É de Ivan Cavalcanti Proença um dos mais belos textos da obra. “Aquele Primeiro de Abril”, saído das mãos de um mestre da escrita, a que se alia a emoção do que registrou. É preciso não perder uma palavra, uma vírgula desse texto, ler as entrelinhas, e saber a que leva a dignidade de um homem quando toma uma decisão que irá mudar para sempre sua vida.
Mas tem também os textos com um humor leve, deliciosos, que se mescla à tristeza, nas palavras de Inês Oludé da Silva ao relembrar, em um deles, o amigo que fingia estar sempre a morrer. Inês nos prende do início ao fim do seu relato.
E há o maravilhoso “Paissandu e Oklahama” de Eliete Ferrer, que coordenou a publicação do livro. Tenho a impressão de que poderia ser assinado por qualquer um de nós. Foi a sensação que tive, tão bem ela retrata o modo de viver da nossa geração. É só trocar os nomes dos bares, os endereços das repúblicas, os nomes dos amigos, e teremos o mesmo clima, as mesmas casas, os mesmos bares, as mesmas faculdades...Belíssimo texto.
Vou ao texto do Velso Ribas que escreveu sobre seu pai . Que saudade me deu das suas mensagens ao Grupo “osamigosde68”. Não cheguei a conhecê-lo pessoalmente, embora tenha ido ao hospital visitá-lo dois dias antes de seu falecimento, e o reencontro nesse texto que me levou às lágrimas, não sei se pelo pai, não sei se pelo filho.

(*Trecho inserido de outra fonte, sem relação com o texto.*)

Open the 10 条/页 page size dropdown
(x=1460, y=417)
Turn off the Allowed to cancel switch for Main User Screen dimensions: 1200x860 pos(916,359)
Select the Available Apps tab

Mas é impossível parar sem ler o que Urariano escreveu. Em todos se revela a sensibilidade do autor. A mão do mestre a relembrar os amigos e as situações vividas com eles.

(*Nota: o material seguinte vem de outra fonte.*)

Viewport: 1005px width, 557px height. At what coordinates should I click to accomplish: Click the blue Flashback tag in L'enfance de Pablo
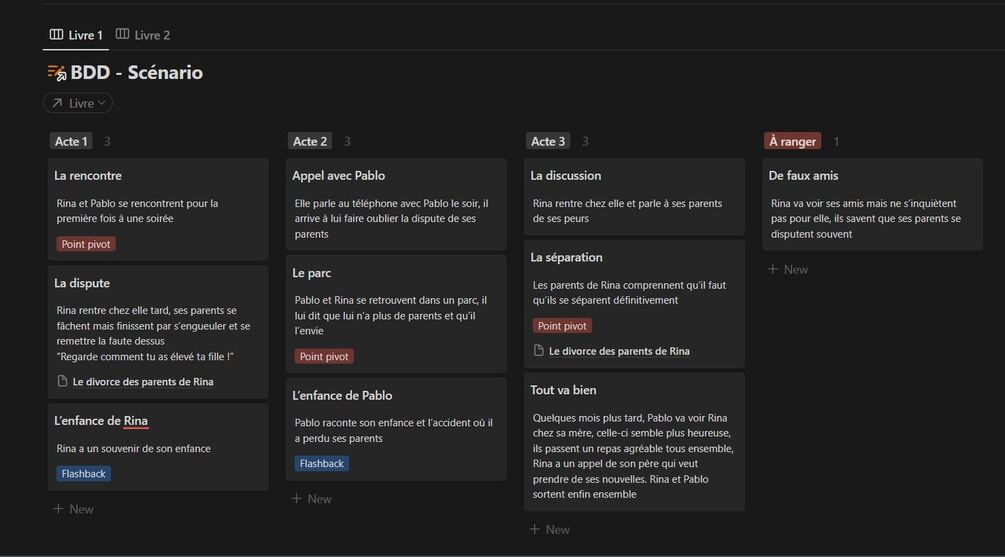coord(322,464)
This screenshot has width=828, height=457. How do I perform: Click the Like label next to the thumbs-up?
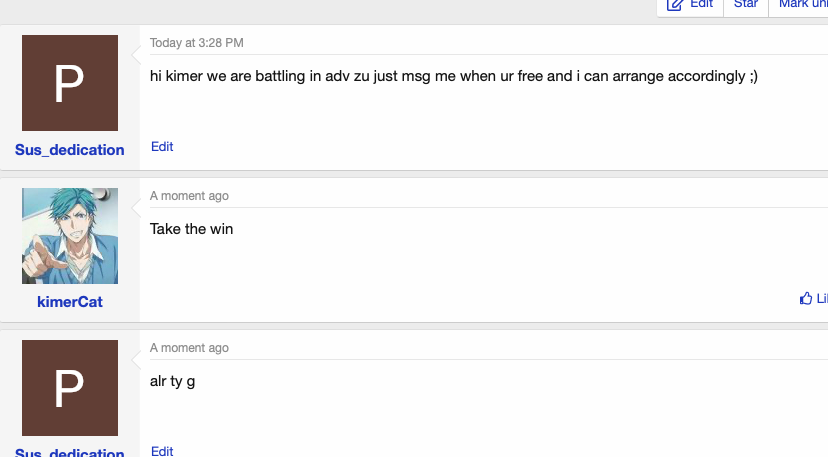click(x=822, y=299)
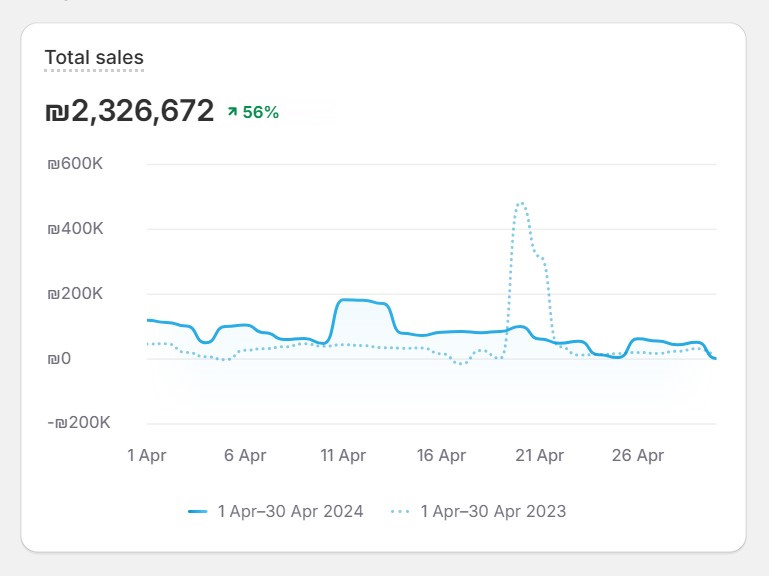Click the ₪600K y-axis label
The image size is (769, 576).
tap(75, 164)
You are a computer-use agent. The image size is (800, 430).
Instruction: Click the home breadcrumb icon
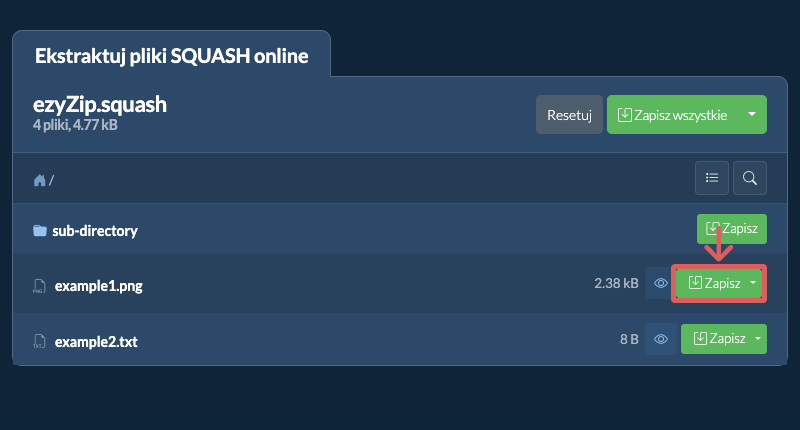click(39, 180)
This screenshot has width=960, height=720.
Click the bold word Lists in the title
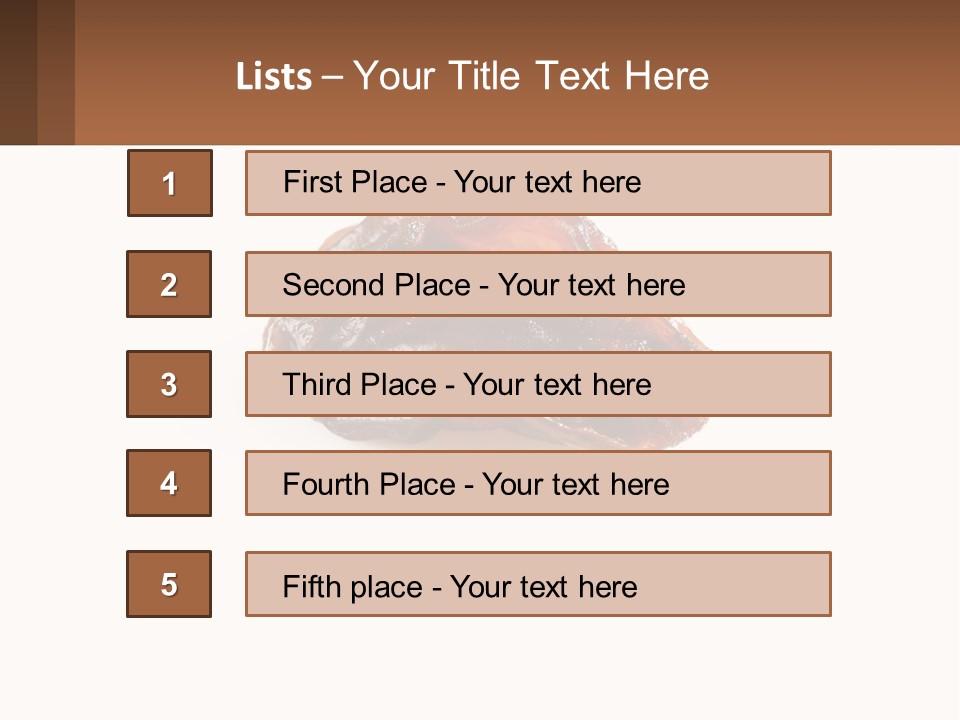(274, 77)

Uma das coisas a me chamar mais a atenção é o sentimento de amizade que perpassa nas páginas do livro. Em quase todas nas lembranças que revivem existe a presença de algum amigo. Alguns não falam de suas dores, mas sim do que presenciaram de sofrimento em alguém.
Sinto uma ponta de tristeza ao constatar que Sílvio Tendler não conseguiu realizar seu primeiro filme aos 18 anos, por culpa da repressão. Que as filmagens de João Cândido que ele confiara a uma pessoa, foram queimadas por medo da repressão. Perdemos com isso as últimas palavras do almirante negro, que já bem doente deu sua última entrevista ao hoje nosso grande cineasta.

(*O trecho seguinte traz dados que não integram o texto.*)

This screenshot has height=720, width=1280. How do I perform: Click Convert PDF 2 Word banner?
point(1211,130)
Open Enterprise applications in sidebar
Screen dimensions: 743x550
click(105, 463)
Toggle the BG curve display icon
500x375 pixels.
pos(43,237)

No depoimento de Roque Aparecido da Silva revivo a greve de Osasco de 68, que acompanhei de perto na época. Situações difíceis que o autor superou driblando a polícia. Ora trocando de nome, ora fingindo que sua mulher na época, Ana Maria Gomes, desconhecia sua participação.
E há o relato de Lao, que narra a sua cerimônia de casamento em 1970, escondendo dos familiares sua participação na luta contra a ditadura, e falando das marcas que a ditadura lhe deixou, a ponto de até hoje sentir dificuldade de visitar o Memorial da Resistência.
Há os belos textos de Pedro Viegas, herói do movimento dos Marinheiros. Em um deles, "Operação Salvamento" ,conta uma passagem em que ele era um dos que precisaram resgatar um companheiro de luta sob a suspeita do resgatado, que achava estar sendo levado por inimigos. Texto que mostra bem o clima de desconfiança existente nas relações, e como para salvar o amigo ele enfrentou aquelas suspeitas.
Há ainda o belo texto de Luzia Jakomeit e seu Natal solitário e triste que de repente se ilumina. Grande escritora, Memélia mais uma vez se revela nesse texto.
Mas o livro não traz apenas textos em prosa. De repente em meio às paginas nos deparamos com “Claros Sonâmbulos da noite”, a belíssima canção do Exílio de Guilem Rodrigues da Silva, em que vê na pátria distante a mulher amada que se é forçado a abandonar.
Continuo lendo a obra aleatoriamente. Em cada página encontro um motivo para recordar, me emocionar, me entristecer, me revoltar...e também para rir.
Vou ler todos os textos. Não perderei nenhuma vírgula, nenhum espaço. E cada vez mais me convenço: que linda é a história da nossa Geração!